# TASK BRIEF:
Continue the article on Arlo Parks from its final sentence, keeping the same tone and subject.

# EXTRACT TO READ:

⟨

Arlo Parks, talent and sensitivity of a unique singer-songwriter

Arlo Parks, talent and sensitivity of a unique singer-songwriter

Arlo Parks reconciles with Turin and its Todays Festival, which she should have headlined in 2021, the year of her debut album and the related victory of the Mercury Prize, before Covid-19 forced her to cancel the tour. Today she returns to honor that promise of a concert in the Piedmontese capital and does so with a second album in her pocket (“My Soft Machine”, 2023), the experience on tour with Harry Styles and Billie Eilish, several notable collaborations – from Clairo to Phoebe Bridgers – and a love to tell.

Compared to the dazzling “Collapsed In Sunbeams”, in the second album the soul component and the black roots fade in favor of an indie-pop attitude that strengthens and becomes more glossy. The change is not only in the sound and production, but also in the intentions. For a young artist with her compositional talent, being relegated to the archetype of the sad London singer-songwriter is extremely limiting, for this reason the exit from that still brand new comfort zone does not seem premature, but rather necessary. The inner voice, however, is always the same, just a little more introspective and focused on the path.

⟩

Collected data:

⟨

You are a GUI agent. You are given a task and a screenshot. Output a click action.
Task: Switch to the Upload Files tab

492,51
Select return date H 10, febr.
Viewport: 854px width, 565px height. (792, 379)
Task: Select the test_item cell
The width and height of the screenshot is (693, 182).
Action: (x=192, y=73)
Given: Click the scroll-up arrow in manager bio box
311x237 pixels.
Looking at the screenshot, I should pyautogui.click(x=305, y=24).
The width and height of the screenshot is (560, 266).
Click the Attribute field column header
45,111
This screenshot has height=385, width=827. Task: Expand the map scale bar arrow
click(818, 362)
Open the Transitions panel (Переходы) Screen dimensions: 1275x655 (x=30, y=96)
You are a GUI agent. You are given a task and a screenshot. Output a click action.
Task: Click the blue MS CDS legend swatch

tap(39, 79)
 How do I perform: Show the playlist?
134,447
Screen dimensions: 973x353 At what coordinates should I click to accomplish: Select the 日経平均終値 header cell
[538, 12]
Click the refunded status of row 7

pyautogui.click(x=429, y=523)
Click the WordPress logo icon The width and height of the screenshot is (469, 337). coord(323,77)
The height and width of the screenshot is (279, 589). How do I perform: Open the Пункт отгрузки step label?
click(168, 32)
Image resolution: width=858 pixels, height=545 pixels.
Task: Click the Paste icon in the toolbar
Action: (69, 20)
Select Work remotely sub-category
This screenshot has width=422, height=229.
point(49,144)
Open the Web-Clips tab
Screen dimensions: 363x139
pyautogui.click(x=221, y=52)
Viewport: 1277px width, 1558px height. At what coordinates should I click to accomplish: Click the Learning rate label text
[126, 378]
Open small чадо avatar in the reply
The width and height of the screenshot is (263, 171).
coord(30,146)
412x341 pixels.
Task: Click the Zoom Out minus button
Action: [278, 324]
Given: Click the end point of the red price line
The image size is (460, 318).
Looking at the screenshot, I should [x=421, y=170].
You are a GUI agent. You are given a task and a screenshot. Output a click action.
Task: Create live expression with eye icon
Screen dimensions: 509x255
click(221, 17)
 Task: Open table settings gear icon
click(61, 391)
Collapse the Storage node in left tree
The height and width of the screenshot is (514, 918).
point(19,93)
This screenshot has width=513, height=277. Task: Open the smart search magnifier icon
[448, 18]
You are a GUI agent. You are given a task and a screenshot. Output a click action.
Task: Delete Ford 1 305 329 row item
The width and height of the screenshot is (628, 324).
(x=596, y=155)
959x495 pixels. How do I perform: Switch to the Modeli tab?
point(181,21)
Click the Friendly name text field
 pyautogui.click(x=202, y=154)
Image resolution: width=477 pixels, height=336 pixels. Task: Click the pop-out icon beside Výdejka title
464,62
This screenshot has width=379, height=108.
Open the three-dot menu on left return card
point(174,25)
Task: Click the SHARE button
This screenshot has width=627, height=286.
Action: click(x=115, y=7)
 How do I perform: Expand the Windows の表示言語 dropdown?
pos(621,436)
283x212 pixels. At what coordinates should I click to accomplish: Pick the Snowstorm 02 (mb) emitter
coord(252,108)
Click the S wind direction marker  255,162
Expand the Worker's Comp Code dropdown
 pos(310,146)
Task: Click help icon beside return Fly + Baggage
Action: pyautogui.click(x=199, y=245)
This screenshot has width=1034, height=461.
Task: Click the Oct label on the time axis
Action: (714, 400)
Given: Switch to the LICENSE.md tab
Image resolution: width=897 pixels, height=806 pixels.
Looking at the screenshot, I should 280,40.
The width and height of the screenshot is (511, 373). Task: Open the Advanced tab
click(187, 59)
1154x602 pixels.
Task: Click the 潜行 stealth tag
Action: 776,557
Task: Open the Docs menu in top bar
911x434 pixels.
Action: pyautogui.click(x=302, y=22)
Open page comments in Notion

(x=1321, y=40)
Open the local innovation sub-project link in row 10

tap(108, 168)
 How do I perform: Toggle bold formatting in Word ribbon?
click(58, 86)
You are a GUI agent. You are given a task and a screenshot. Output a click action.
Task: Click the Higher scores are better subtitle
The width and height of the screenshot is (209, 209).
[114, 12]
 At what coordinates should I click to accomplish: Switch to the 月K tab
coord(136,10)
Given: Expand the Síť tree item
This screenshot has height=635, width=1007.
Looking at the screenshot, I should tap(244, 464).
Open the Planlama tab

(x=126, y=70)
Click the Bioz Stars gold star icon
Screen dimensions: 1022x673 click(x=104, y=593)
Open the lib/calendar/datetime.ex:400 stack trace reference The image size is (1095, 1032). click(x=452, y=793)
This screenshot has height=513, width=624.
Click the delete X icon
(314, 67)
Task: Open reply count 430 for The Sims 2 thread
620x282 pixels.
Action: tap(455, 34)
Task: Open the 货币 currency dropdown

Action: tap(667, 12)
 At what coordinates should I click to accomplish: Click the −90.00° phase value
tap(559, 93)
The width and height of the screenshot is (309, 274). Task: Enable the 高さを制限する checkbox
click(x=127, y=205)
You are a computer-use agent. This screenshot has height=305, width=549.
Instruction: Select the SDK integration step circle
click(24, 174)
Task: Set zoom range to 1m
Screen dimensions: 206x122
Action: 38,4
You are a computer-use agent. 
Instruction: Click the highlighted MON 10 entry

⟩

# ANSWER TO THE EXERCISE:
Arlo is a unique singer-songwriter. She embodies the sadness, the discomfort and now also the fears and hopes of her generation, but her great gift is in being able to do so without resorting to any lever, neither human, nor artistic, nor commercial. Her marked sensitivity has allowed her to immediately build a poetics capable of hitting exposed nerves with the accuracy of a sniper. Visceral love, the fear of abandonment, self-acceptance but also self-sabotage. Add to that the overwhelming feeling of having created unreal expectations and of having to work hard to deserve that place of honor that lies between the refined ears of the good living rooms and the worn headphones of the poster-covered bedrooms and it is easy to realize that on the stage of Todays there is a young Atlas who supports her world.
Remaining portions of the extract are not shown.